Friday, January 16, 2004, 16:00
WHGA Auditorium
Prof. M. Frontasyeva, JINR Dubna
Abstract:
Within the broad spectrum of activities in the Life Sciences at JINR
such as nuclear medicine and pharmacy, radiation biology, radioecology,
radioisotope production radioanalytical investigations play a special
role due to the long-term experience in multi-element instrumental
neutron activation analysis (INAA) at the reactor IBR-2 of FLNP, JINR.
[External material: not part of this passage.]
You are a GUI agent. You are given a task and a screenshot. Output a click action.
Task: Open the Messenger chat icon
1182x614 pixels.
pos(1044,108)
INAA is presently being used in several projects on air pollution studies using biomonitors (moss, lichens, tree bark). The results for some selected areas of Central Russia, South Urals, and countries of Europe (Bulgaria, Poland, Romania, Bosnia and Herzegovina, Serbia and Montenegro, Macedonia, Slovakia, Western Ukraine) are reported to the European Atlas of Heavy Metal Atmospheric Deposition edited under the auspices of the Environmental Commission of the United Nations. Biomonitoring studies using NAA were initiated also in Turkey, China and South Korea. Applied to the analysis of air filters, INAA is successfully used in assessing quality of London underground air, Sahara desert impact on the Greater Cairo Area. Epithermal activation analysis in combination with atomic absorption spectrometry and energy-disperse X-ray fluorescence allowed source evaluation of metals in soil from some industrial and metropolitan areas of Russia (South Urals, Cola Peninsula) and the USA (Minneapolis). The analytical possibilities of NAA are favorably used in biotechnology, (i) for investigation of bacterial leaching of metals, including uranium and thorium from low-grade ores, rocks and industrial wastes; (ii) in the development of new pharmaceuticals based on the blue-green alga Spirulina platensis. Occupational health studies are carried out at several fertilizer plants in Russia, Uzbekistan, Poland, Romania, Denmark and the Netherlands in the framework of the 5th Programme COPERNICUS. In Material Sciences high-purity Al, Ge, Si, Cu and synthesis of artificial diamonds are being studied.
Possibilities of scientific collaboration with the PSI in the environmental studies of mutual interest are discussed.